As the nation heads to another COVID-dictated quarantine, memories from the past year of shutdown loom large … and are captured in a surprisingly personal music video by singer/ songwriter Elizabeth Chan, who the New Yorker famously called “The Queen of Christmas.” The genre’s most prominent Asian-American artist has recorded and released nine holiday albums, but this year’s release, Celebrate Me Home (listen here), proved to be the most difficult. How to document a year of such hardship, sadness and uncertainty into a spirited, Christmas message?
The result is a documentary style video for her first single, also called “Celebrate Me Home,” which Chan has filled with home videos, family photos, Zoom calls with her band and even footage of her giving birth during the pandemic. The song has already charted as one of the most played holiday songs of the Christmas season.
“This was a very difficult music video for me to share,” said Chan said about directing the video. “How many artists have done Christmas music videos while pregnant and giving birth?” 2020 was a year that demanded a greater sense of reflection for the artist, who has written and recorded nine albums. “I’ve always sought to create Christmas music that reflects our modern feelings on the holiday,” she says. “I would be remiss to not share my life experiences, as we all have lived, during the pandemic on such a deeper level.”
“Celebrate Me Home,” is Chan’s re-interpretation of a popular Kenny Loggin’s song about the desire to be with family and friends for the holidays after a year of social distancing. As people face the prospect of more separation through the new year, the song has taken on new relevancy. “Whenever I find myself too all alone, I can make believe I’ve never gone,” the artist sings in smoky vocals. “I never know where I belong, sing me home. Please, celebrate me home.”

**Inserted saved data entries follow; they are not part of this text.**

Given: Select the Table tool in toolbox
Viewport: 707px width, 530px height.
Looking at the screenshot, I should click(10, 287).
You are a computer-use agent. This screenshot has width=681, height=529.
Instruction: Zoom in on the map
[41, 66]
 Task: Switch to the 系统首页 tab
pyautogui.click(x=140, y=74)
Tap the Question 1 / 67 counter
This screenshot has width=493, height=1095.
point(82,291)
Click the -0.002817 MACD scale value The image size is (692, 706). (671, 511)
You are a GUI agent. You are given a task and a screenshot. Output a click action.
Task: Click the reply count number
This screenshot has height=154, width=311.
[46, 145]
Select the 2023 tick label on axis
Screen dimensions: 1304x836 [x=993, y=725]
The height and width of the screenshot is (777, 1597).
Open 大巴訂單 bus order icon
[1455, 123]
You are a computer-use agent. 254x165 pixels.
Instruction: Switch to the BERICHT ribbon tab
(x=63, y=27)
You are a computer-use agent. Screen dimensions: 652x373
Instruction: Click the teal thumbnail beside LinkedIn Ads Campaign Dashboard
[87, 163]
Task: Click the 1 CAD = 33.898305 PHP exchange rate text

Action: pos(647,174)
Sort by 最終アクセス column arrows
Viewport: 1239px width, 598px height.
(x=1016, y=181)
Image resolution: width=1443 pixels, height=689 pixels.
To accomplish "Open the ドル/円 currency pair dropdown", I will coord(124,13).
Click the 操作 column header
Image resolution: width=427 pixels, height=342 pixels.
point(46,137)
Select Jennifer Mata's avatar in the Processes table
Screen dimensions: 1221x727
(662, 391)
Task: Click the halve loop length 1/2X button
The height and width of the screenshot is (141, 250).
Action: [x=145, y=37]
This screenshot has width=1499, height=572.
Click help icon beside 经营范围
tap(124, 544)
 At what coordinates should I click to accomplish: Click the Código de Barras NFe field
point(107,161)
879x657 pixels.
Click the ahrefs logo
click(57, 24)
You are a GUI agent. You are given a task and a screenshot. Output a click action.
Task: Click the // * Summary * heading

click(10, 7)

“I think the idea of ‘home’ really has taken on a deeper meaning,” Chan says. “People spent a lot of 2020 alone, isolated from their family and friends. They want to go home, wherever that is for them. I wanted to capture that feeling, of being away from your family but never losing that connection and desire to be together. Hopefully, this season, more families will be able to spend Christmas together.”
Chan had plenty of material to inspire her album. As she faced quarantine in the beginning of the year, she was due to record her ninth Christmas album … and due in the literal sense: she was pregnant. Viewers are taken through a year in the life of Chan’s family experiences of celebrating milestones at home, culminating in the birth and introduction of her newborn daughter. Providing an intimate glimpse of her growing family during the pandemic.
“My family had gone through a rollercoaster of emotions while in quarantine as our family was directly affected and lost relatives to COVID,” the artist says. “It wasn’t easy for us to deal with so much loss, but we found it was important to focus on what we had – which was each other.” Chan’s two-year-old daughter Noelle even contributed to the album, writing with her mom the single “Christmas Holiday.” “She has been singing it incessantly in our home during quarantine – like ‘Baby Shark’ for a Christmas year-round household,” Chan says with a smile.
Celebrate Me Home also includes the song “Carry me to Christmas,” a song Chan wrote to her unborn child asking for her support during the worldwide pandemic. Similarly, the song “Never Said Goodbye” also touches on COVID and how many people were unable to see family or friends before they died from the virus.
“I’m really proud of Celebrate Me Home because the message extends beyond the calendar,” says Chan. “We’ve been reminded how precious life and it’s helped us remember what’s most important, year-round. But Christmas will always be the perfect day to celebrate.”
Chan’s never-ending belief in the magic of the holidays has made her into one of Christmas Music’s brightest stars, listened by millions around the globe. Hailed as “America’s most successful, only full-time Christmas-song singer-slash-composer,” by the New Yorker, the artist debuted her first album, Everyday Holidays, in 2011 by launching a Kickstarted campaign that helped fund the recording. Since then, her yearly Christmas albums have become an eagerly awaited part of the holiday season, spawning many Billboard Top 10 singles.